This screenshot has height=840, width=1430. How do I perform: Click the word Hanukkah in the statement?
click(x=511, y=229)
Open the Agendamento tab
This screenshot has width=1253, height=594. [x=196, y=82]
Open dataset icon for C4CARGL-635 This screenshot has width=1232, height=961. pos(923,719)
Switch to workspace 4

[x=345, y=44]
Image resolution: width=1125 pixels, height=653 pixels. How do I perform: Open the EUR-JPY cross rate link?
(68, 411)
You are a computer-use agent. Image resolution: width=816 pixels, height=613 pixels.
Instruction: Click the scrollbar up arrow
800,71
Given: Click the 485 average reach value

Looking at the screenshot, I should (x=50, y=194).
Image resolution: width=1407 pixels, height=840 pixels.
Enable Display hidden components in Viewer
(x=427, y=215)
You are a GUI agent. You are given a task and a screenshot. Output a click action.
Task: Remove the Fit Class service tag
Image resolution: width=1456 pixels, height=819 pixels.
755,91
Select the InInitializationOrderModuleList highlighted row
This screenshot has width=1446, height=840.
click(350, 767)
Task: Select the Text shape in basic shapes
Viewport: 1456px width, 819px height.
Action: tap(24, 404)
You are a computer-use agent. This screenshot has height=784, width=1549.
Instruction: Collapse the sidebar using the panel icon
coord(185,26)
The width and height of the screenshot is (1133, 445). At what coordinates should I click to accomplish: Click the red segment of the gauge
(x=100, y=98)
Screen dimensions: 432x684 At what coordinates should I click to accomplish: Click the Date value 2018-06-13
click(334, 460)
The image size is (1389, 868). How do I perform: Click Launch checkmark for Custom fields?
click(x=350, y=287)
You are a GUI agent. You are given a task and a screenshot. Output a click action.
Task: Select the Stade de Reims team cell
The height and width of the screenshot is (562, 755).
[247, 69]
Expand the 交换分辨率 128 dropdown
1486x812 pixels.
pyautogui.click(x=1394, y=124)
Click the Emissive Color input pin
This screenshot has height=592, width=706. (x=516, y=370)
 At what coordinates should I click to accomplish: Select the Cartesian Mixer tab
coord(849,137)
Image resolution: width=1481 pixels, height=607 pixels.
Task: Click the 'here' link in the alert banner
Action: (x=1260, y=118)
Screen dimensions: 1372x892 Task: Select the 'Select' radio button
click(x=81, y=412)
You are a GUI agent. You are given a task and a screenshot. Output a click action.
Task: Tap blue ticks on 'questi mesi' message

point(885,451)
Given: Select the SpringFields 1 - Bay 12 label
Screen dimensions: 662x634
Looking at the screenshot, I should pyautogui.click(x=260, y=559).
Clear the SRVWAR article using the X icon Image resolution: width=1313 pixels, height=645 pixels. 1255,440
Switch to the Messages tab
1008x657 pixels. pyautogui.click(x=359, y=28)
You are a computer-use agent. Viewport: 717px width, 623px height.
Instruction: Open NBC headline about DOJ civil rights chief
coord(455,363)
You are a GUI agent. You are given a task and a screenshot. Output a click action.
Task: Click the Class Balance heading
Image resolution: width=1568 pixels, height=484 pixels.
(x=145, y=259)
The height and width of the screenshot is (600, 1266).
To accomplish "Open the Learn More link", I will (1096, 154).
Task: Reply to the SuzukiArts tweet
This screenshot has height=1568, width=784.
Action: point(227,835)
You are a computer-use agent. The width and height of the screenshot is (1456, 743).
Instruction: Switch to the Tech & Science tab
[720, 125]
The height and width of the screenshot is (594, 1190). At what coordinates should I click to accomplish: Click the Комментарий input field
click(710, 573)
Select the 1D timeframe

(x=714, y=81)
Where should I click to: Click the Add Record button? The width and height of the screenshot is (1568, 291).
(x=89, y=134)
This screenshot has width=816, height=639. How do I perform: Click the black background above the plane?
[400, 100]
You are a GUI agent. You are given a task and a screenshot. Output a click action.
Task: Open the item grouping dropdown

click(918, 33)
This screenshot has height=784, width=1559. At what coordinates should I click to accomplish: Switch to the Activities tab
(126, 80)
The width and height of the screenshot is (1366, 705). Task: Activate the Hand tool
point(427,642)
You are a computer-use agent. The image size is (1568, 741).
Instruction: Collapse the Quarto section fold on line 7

The task => Write out these records as a numbered list, leaving out the blank lines.

Full answer =>
1. This screenshot has height=840, width=1430. How do I perform: Click the word Hanukkah in the statement?
2. click(x=511, y=229)
3. Open the Agendamento tab
4. This screenshot has width=1253, height=594. [x=196, y=82]
5. Open dataset icon for C4CARGL-635 This screenshot has width=1232, height=961. pos(923,719)
6. Switch to workspace 4
7. [x=345, y=44]
8. Image resolution: width=1125 pixels, height=653 pixels. How do I perform: Open the EUR-JPY cross rate link?
9. (68, 411)
10. You are a computer-use agent. Image resolution: width=816 pixels, height=613 pixels.
11. Instruction: Click the scrollbar up arrow
12. 800,71
13. Given: Click the 485 average reach value
14. Looking at the screenshot, I should (x=50, y=194).
15. Image resolution: width=1407 pixels, height=840 pixels.
16. Enable Display hidden components in Viewer
17. (x=427, y=215)
18. You are a GUI agent. You are given a task and a screenshot. Output a click action.
19. Task: Remove the Fit Class service tag
20. Image resolution: width=1456 pixels, height=819 pixels.
21. 755,91
22. Select the InInitializationOrderModuleList highlighted row
23. This screenshot has width=1446, height=840.
24. click(350, 767)
25. Task: Select the Text shape in basic shapes
26. Viewport: 1456px width, 819px height.
27. Action: tap(24, 404)
28. You are a computer-use agent. This screenshot has height=784, width=1549.
29. Instruction: Collapse the sidebar using the panel icon
30. coord(185,26)
31. The width and height of the screenshot is (1133, 445). At what coordinates should I click to accomplish: Click the red segment of the gauge
32. (x=100, y=98)
33. Screen dimensions: 432x684 At what coordinates should I click to accomplish: Click the Date value 2018-06-13
34. click(334, 460)
35. The image size is (1389, 868). How do I perform: Click Launch checkmark for Custom fields?
36. click(x=350, y=287)
37. You are a GUI agent. You are given a task and a screenshot. Output a click action.
38. Task: Select the Stade de Reims team cell
39. The height and width of the screenshot is (562, 755).
40. [247, 69]
41. Expand the 交换分辨率 128 dropdown
42. 1486x812 pixels.
43. pyautogui.click(x=1394, y=124)
44. Click the Emissive Color input pin
45. This screenshot has height=592, width=706. (x=516, y=370)
46.  At what coordinates should I click to accomplish: Select the Cartesian Mixer tab
47. coord(849,137)
48. Image resolution: width=1481 pixels, height=607 pixels.
49. Task: Click the 'here' link in the alert banner
50. Action: (x=1260, y=118)
51. Screen dimensions: 1372x892 Task: Select the 'Select' radio button
52. click(x=81, y=412)
53. You are a GUI agent. You are given a task and a screenshot. Output a click action.
54. Task: Tap blue ticks on 'questi mesi' message
55. point(885,451)
56. Given: Select the SpringFields 1 - Bay 12 label
57. Screen dimensions: 662x634
58. Looking at the screenshot, I should pyautogui.click(x=260, y=559).
59. Clear the SRVWAR article using the X icon Image resolution: width=1313 pixels, height=645 pixels. 1255,440
60. Switch to the Messages tab
61. 1008x657 pixels. pyautogui.click(x=359, y=28)
62. You are a computer-use agent. Viewport: 717px width, 623px height.
63. Instruction: Open NBC headline about DOJ civil rights chief
64. coord(455,363)
65. You are a GUI agent. You are given a task and a screenshot. Output a click action.
66. Task: Click the Class Balance heading
67. Image resolution: width=1568 pixels, height=484 pixels.
68. (x=145, y=259)
69. The height and width of the screenshot is (600, 1266).
70. To accomplish "Open the Learn More link", I will (1096, 154).
71. Task: Reply to the SuzukiArts tweet
72. This screenshot has height=1568, width=784.
73. Action: point(227,835)
74. You are a computer-use agent. The width and height of the screenshot is (1456, 743).
75. Instruction: Switch to the Tech & Science tab
76. [720, 125]
77. The height and width of the screenshot is (594, 1190). At what coordinates should I click to accomplish: Click the Комментарий input field
78. click(710, 573)
79. Select the 1D timeframe
80. (x=714, y=81)
81. Where should I click to: Click the Add Record button? The width and height of the screenshot is (1568, 291).
82. (x=89, y=134)
83. This screenshot has width=816, height=639. How do I perform: Click the black background above the plane?
84. [400, 100]
85. You are a GUI agent. You are given a task and a screenshot. Output a click action.
86. Task: Open the item grouping dropdown
87. click(918, 33)
88. This screenshot has height=784, width=1559. At what coordinates should I click to accomplish: Switch to the Activities tab
89. (126, 80)
90. The width and height of the screenshot is (1366, 705). Task: Activate the Hand tool
91. point(427,642)
92. You are a computer-use agent. The image size is (1568, 741).
93. Instruction: Collapse the Quarto section fold on line 7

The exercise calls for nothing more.